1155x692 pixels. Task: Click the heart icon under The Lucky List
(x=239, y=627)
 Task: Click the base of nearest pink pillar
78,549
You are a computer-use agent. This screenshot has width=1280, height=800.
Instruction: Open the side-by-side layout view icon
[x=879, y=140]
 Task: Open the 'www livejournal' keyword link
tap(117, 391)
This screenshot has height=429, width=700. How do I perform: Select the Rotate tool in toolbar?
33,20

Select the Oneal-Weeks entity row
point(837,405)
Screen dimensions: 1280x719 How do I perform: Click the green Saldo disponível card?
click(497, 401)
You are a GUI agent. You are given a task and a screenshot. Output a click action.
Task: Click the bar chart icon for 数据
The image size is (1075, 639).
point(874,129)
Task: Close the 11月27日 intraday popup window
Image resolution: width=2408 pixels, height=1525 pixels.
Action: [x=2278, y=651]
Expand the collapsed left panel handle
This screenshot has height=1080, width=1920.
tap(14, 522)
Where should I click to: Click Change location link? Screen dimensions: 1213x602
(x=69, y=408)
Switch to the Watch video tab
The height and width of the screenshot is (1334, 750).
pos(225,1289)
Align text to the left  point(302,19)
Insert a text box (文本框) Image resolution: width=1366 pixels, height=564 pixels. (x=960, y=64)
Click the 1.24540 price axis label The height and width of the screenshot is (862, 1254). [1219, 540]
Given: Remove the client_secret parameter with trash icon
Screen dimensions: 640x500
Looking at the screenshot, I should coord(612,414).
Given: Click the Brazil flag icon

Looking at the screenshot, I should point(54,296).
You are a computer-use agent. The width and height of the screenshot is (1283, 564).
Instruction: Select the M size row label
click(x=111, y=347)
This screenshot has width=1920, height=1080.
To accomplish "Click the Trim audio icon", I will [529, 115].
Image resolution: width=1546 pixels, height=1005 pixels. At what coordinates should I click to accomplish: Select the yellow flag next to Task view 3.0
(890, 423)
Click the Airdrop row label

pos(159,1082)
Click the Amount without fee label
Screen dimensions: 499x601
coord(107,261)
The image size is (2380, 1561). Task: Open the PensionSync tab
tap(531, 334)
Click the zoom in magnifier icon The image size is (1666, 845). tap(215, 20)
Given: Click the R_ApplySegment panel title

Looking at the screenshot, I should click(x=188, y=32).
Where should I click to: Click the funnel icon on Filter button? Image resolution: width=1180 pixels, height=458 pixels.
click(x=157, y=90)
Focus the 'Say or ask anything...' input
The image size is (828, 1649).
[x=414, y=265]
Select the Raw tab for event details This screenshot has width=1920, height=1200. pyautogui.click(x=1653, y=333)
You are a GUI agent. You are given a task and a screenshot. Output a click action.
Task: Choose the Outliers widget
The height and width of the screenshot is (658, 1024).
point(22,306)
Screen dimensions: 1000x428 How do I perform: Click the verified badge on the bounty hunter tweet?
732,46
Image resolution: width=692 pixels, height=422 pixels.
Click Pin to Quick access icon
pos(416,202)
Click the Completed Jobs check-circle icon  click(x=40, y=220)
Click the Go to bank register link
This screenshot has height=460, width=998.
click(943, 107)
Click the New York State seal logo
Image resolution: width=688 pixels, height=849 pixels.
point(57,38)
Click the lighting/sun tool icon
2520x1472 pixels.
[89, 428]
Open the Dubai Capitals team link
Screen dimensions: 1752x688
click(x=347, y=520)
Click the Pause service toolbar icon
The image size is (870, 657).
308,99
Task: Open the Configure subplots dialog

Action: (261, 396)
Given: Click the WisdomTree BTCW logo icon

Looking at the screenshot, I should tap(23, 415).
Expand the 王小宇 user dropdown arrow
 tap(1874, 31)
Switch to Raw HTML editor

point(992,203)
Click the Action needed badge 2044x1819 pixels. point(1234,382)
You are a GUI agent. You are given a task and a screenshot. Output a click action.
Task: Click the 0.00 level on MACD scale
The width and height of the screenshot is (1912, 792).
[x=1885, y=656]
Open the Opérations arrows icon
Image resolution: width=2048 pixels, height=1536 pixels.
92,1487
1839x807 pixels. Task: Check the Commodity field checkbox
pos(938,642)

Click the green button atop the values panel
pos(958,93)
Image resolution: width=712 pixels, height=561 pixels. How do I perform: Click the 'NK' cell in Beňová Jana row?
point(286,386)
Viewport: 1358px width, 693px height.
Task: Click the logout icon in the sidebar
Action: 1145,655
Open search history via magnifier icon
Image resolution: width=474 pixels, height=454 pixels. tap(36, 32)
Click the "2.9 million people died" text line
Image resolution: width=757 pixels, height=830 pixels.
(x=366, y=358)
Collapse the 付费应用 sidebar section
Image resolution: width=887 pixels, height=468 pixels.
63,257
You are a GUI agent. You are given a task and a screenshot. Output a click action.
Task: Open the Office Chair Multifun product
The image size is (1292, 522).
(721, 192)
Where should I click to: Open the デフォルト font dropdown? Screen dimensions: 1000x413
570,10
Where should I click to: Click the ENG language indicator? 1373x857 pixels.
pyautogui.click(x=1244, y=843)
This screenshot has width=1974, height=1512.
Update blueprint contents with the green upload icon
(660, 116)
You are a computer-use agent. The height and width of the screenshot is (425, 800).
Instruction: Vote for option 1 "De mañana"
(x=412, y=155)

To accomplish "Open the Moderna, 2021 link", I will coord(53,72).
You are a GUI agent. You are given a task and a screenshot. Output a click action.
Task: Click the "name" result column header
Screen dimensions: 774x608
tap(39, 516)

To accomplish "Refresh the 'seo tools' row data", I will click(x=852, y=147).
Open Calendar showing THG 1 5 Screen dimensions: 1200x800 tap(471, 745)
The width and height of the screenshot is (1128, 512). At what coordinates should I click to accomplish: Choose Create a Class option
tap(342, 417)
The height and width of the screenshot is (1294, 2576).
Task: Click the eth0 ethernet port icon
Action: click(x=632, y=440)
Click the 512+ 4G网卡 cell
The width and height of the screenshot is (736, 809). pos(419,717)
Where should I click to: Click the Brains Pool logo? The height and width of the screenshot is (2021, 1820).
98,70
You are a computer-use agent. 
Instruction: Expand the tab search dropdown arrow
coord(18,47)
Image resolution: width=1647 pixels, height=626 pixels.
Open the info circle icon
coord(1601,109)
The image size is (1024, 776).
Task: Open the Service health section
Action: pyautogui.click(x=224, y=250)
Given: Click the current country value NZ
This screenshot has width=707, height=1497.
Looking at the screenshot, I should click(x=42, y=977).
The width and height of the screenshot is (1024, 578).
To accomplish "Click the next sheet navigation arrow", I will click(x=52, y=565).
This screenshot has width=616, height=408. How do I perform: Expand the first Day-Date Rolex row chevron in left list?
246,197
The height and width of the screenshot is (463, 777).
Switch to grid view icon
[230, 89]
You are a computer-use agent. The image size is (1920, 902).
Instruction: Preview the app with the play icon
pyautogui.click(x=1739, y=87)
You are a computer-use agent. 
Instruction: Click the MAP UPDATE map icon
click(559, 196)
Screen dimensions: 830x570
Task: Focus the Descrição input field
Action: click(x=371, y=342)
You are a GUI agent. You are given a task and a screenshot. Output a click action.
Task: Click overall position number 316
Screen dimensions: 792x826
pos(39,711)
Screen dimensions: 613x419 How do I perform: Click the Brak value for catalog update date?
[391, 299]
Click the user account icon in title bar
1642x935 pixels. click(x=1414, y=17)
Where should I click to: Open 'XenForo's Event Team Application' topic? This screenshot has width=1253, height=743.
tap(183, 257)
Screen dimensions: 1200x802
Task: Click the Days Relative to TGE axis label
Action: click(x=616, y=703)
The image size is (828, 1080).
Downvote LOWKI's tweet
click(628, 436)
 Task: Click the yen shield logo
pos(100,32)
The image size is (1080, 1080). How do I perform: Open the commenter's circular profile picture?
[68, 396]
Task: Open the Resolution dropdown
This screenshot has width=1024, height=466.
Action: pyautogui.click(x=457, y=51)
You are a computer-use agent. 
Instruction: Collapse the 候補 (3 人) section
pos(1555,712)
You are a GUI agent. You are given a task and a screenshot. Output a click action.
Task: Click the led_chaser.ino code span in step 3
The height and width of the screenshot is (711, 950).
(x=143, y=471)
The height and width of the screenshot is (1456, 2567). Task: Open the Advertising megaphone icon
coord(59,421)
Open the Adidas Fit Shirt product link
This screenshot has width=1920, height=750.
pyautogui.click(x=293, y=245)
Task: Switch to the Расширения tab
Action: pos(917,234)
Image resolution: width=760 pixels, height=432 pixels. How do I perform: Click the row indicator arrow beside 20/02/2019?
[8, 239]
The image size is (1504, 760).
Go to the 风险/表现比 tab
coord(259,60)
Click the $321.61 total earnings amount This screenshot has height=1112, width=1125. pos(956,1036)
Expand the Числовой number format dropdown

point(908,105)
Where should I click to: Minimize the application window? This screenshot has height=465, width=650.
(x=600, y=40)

----

▶ Task statement
Extract the lines of the data from the line containing "Click the Completed" through the line containing "click(943, 107)", and copy that stretch word for word, with both end lines included.

▶ Exercise response
Click the Completed Jobs check-circle icon  click(x=40, y=220)
Click the Go to bank register link
This screenshot has height=460, width=998.
click(943, 107)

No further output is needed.